Coolhands Luke: Kenneth, you hail from Norway. Has it been difficult making a namefor yourself being from Scandinavia, which, in the United States at least, is better known for black metal and garage rock than the folk style you are known for?
Kenneth Ishak: I think I would’ve made a bigger name for myself if I was black metal, and I would also have a cooler name so yeah, it’s rough but that’s the punishment for not liking black metal maybe. I am proud of our black metal though.

CL: You’ve written and sang about your multi-ethnic heritage.
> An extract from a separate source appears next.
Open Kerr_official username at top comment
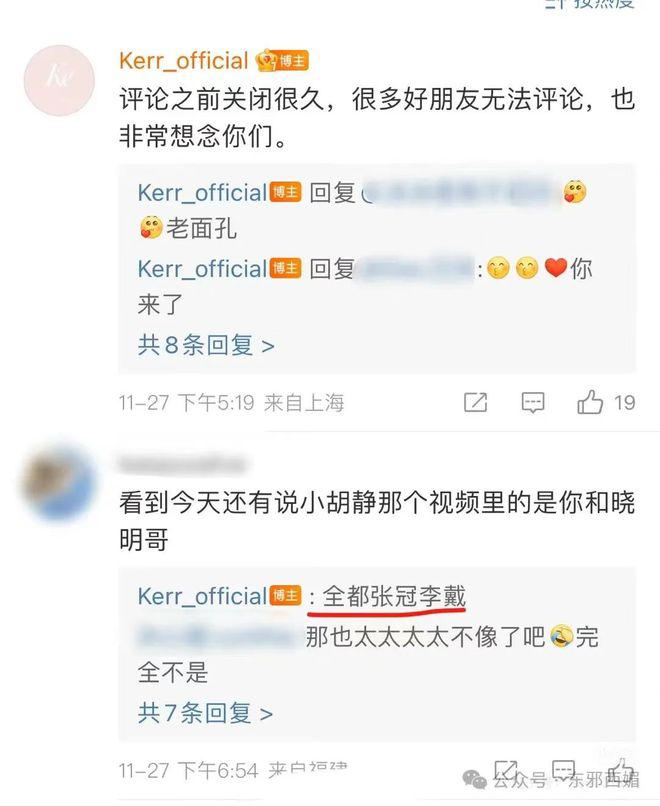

As a reader of the Guardian, I saw that Barack Obama’s election was big news in the UK. Was this also the case in Norway, and what sort of impact do you think his presidency will have on racial issues in Norway and the rest of the world?
KI: If anything, it can’t hurt. The election was a big deal here yes. I was touring with my backing band in the states on Election Day and went on after Obama’s speech- it was weird, I just felt like drinking. Us Europeans wanted Obama cause he is more like us I think.

CL: You’ve toured throughout Southeast Asia, the US, Japan and Europe. Have you encountered many of the different toilet models on your travels: bidets, squats, and flush toilets? Do you find models that differ from those in Norway, whatever the standard there might be, as strange?
KI: Let me put it this way, the US ones are the weakest. On our tours there we have had so much trouble, leaving places in a hurry because disaster struck in the bathroom.
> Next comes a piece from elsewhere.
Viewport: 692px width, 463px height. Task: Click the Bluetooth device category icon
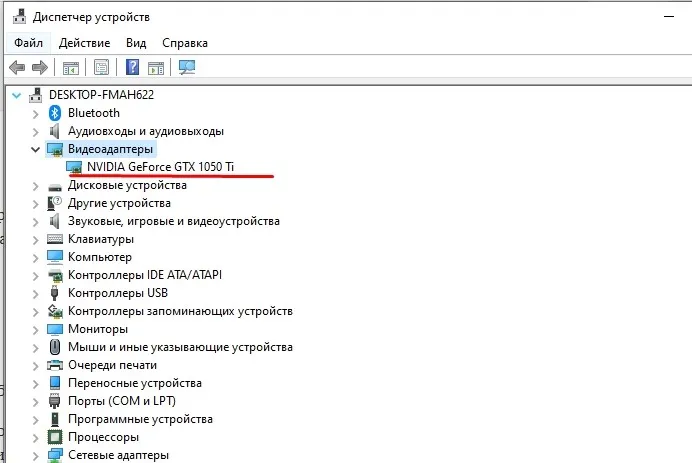[x=56, y=113]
CL: Japan is a wild place. Did you meet any Gothic Lolita girls in or around Harajuku Station? If not, what was your most interesting experience with Japanese culture?< br>
KI: No, I don’t think so. I would say the most interesting thing is that they don’t touch, anyone – touch is a basic human need I think.

CL: Obviously, a listener can get a good idea of your musical influences from the music itself, but who or what inspired you to pick up a guitar in the first place?
KI: Cream, Jimmy Hendrix-all of my big brothers heroes. I snuck into his room when he was out when I was 6-7, [taught] myself to play and after a while copied al the solos. The motive? To beat my brother at his favorite, eh-game.

CL: You spent a long time in the Norwegian band Beesewax. What prompted the move to solo material, and how is touring with a backing band different from touring as a member of a group?
KI: Beezewax, we [were] childhood friends who just loved to hang out and we did the band for thirteen years, started touring overseas when we were eighteen, and did that for ten years, recorded six albums, but when we sort of lost our innocence it wasn’t that healthy anymore. I started recording solo material years ago. It was never an idea of mine to become a solo artist- just happened, still weird to see my name on an album, etc. Touring with a backing band is kind of different, not as boyish- but the more we tour the more band it becomes, more secrets are revealed, you know what I mean.

CL: What American food do you most look forward to when coming to the United States? Do you have a favorite place here?
KI: We don’t have proper Mexican food in Europe so the Mexican in L.A is what I go for.

CL: If I ever make it to Oslo, where should I go to eat?
KI: Fyret on youngstorget!

CL: Norway is one of the most environmentally responsible countries in the world. Is environmental stewardship something you take part in on a personal level, and what are your impressions of the efforts being made, or lack thereof, in other nations, particularly the United States?
KI: What annoys me always is all the packaging for stuff. Buy a memory card and you get this big box, you can hardly find the thing you know? I try to do the small things, turn the water off, watch what I am buying and so on.

CL: Are you tired yet? Seriously, though, thanks for your time.
KI: I am in bed far away from home in a small town on the west coast of Norway recording with one of my all time heroes, so yeah-it is intense and therefore-I am tired but enjoyed it. Thanks!